Estuve aguardando toda la mañana de ayer hasta que anunciaron el nombre del Premio Nobel de Literatura. Al menos esta vez me sonaba. Al británico Harold Pinter, a quien ha otorgado la Academia Sueca de la Lengua el galardón, es un poco difícil leerlo en España: apenas hay un puñado de sus obras dramáticas traducidas al castellano (y a estas alturas ya estarán peleando las editoriales por los derechos de las mismas, fieles a su condición de aves carroñeras y oportunistas). Conozco su nombre porque está ligado al cine. Pinter cocinó los guiones de “El placer de los extraños”, “La mujer del teniente francés” o “El último magnate”, siempre adaptando textos suyos o textos de otros escritores, de Kafka, Ian McEwan, John Fowles o F. S. Fitzgerald.

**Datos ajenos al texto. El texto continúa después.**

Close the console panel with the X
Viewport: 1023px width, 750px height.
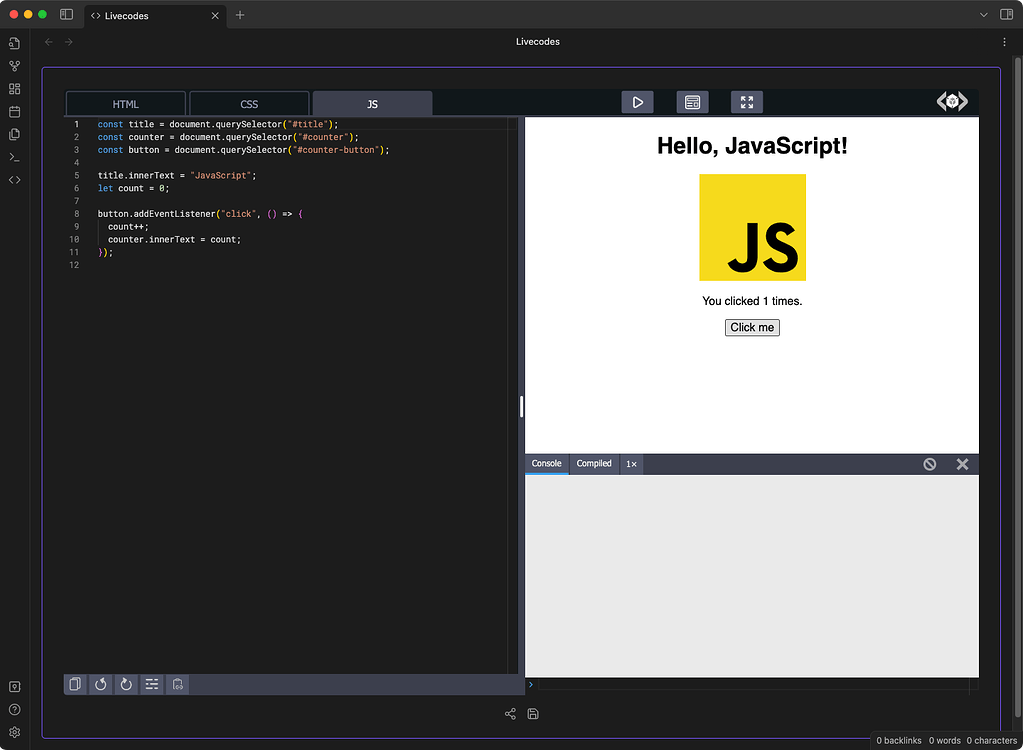(962, 463)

Pero tampoco este año he leído nada de este Nobel. Seguro que ni Pinter se lo esperaba. Me siento, como casi siempre, algo decepcionado: uno tiende a hacer su propia quiniela, basada, desde luego, en las quinielas que hacen otros y que aparecen en la prensa. Yo apostaba por los norteamericanos Don DeLillo, Cormac McCarthy, Philip Roth y Bod Dylan, o por Mario Vargas Llosa y el polaco Ryszard Kapuscinski. Éste último era una de las apuestas más firmes, pues la Academia había ampliado las posibilidades de premiar a autores que no sólo cultivaran la literatura y la poesía, sino el teatro o el periodismo. Kapuscinski, quizá el periodista más famoso del planeta, ha escrito durante años unas crónicas esenciales para comprender el funcionamiento del mundo en el que vivimos. En cuanto empezó la movida de las vallas en Melilla me apresuré a leer “Ébano”, que integra varias crónicas del reportero polaco. Kapuscinski ha vivido en diversos países de África, recorrido ciudades, aldeas y desiertos, y conversado no sólo con sus dirigentes, sino también y sobre todo con la gente de a pie, los hombres y mujeres que no poseen nada y recorren el continente a la búsqueda de una oportunidad. Gracias a este libro entiende y conoce uno mejor a estos africanos desarraigados que ninguna posesión tienen (si acaso, algún cuenco para comer o un pellejo relleno de agua), y por ello nada tienen que perder, excepto sus vidas, siempre sometidas al hambre, a los caprichos e inclemencias del desierto, a las guerras locales, a la miseria, al nomadismo, a la falta de un techo fijo sobre sus cabezas.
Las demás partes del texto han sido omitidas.